In this case I couldn’t get on the road until after noon, which disturbed my routine even more. Normally I’ll start a long summer trip as early as possible, but there were several errands that had to be done on Wednesday morning before I could hitch up. Even after hitching up I had a mandatory stop at the Airstream Life office/warehouse to pick up inventory for the pop-up store.
The back bedroom is now jammed full, as well as the back of the car, the area under the dinette, one side of the bed, and some of the main hallway. There’s hardly a place to put my feet when I sit. I really don’t want to know how much weight I’m pulling, and it’s a good thing I’m traveling solo. Anyone who would want to come with me on this trip would have to be rather petite.
Since I’m heading to Austin, the first two days aren’t going to be full of interesting things. From Tucson to Van Horn is about 470 miles of Interstate 10, a fairly dull drive pockmarked by a few small cities—and El Paso, which for some reason always causes me a small case of indigestion. The traffic is inevitably far crazier than a city of that size should have; it’s like Dallas crammed into a single corridor. Let’s just say that this trip through didn’t alter my expectations, as I avoided various inventive lane-change maneuvers that the locals were demonstrating at sunset.
With Austin about 900 miles away, I had a choice between three 300-mile days or two 450-mile days. Having done this drive many times, I chose to go for the quick run and skip some favorite stopover spots like Balmorhea State Park and Caverns of Sonora. That left me with Van Horn, a town mostly known for being a stopover. It’s sort of the airport hotel of west Texas, with plenty of places to stay but only one reason to be there.

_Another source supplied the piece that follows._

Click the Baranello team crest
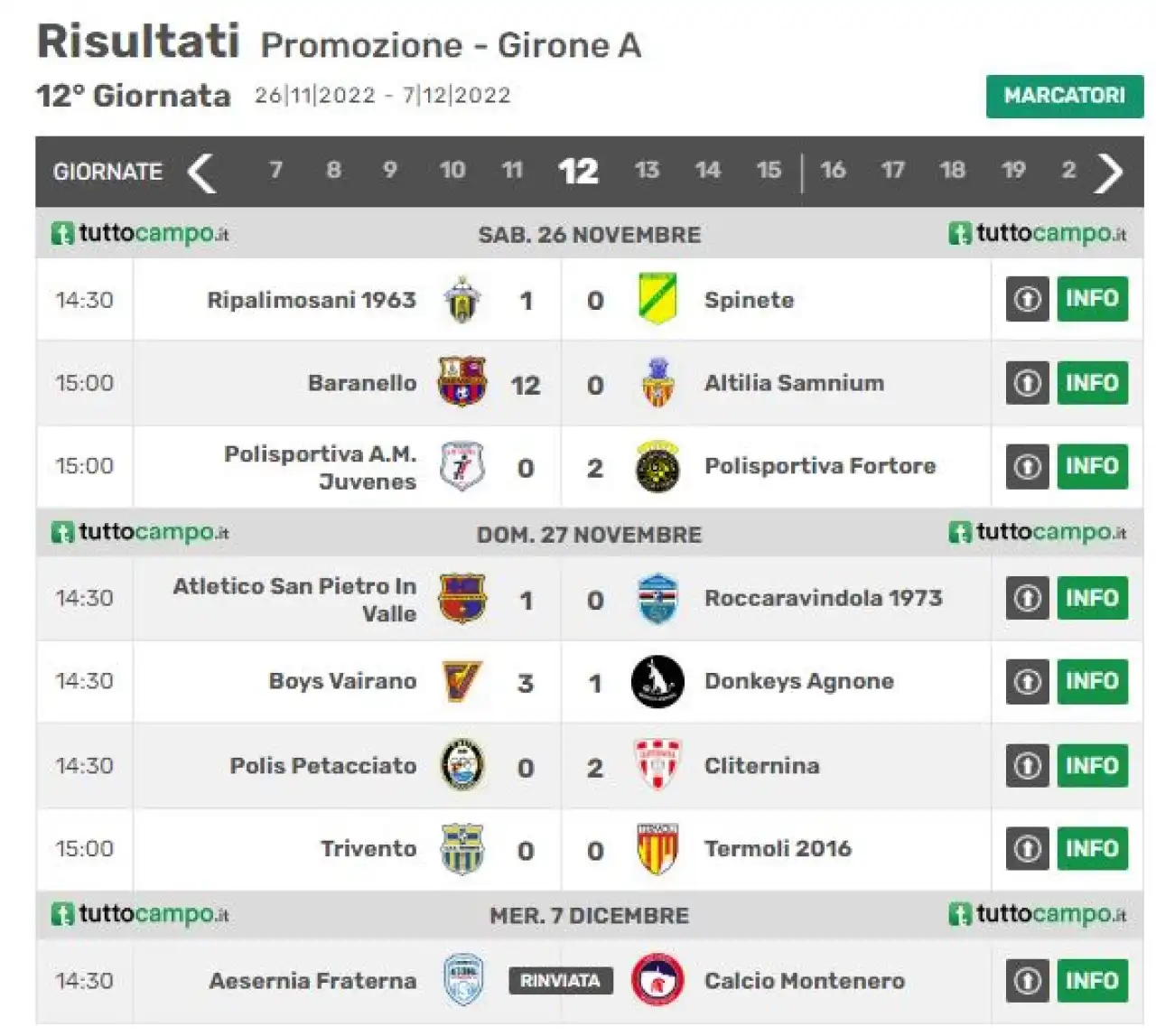 click(461, 382)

Because Arizona doesn’t observe Daylight Savings Time, I managed to cross two time zones in one day, so after 472 miles of driving I pulled into a forgettable little RV park at 10:00 pm Central Daylight Time. Normally I wouldn’t drive that late but of course for me it was only 8:00. The park features the standards of its ilk: dirt spaces, old but serviceable hookups, plenty of noise from the adjacent Interstate, hand-written notices from the sole proprietor, and anonymity. I was surprised to get the last space. Apparently quite a few people are staying in Van Horn long-term, from the look of the Jeeps and ruts and satellite dishes set up around me.
But I won’t be. The time zones are working against me, so even though I woke up at 4:45 Arizona time to respond to emails and write this, I’ll be hitting the road around 9:00 am local time. That means arriving in Austin by dinner if I don’t take a big break somewhere.
Fortunately I’m feeling the towing groove now. I think the changed view outside my window this morning has put my mind at ease. Even though the scene outside while I eat breakfast is merely dirt, desert scrub, and highway, it’s proof that the Airstream is mobile, as it was born to be. Those neurons in my brain that love new stimuli are lighting up with anticipation. So in a few minutes I’ll have this house/cargo carrier back on the asphalt, soaring east on I-10, all eight tires humming and the Mercedes diesel purring. It’s time to get going.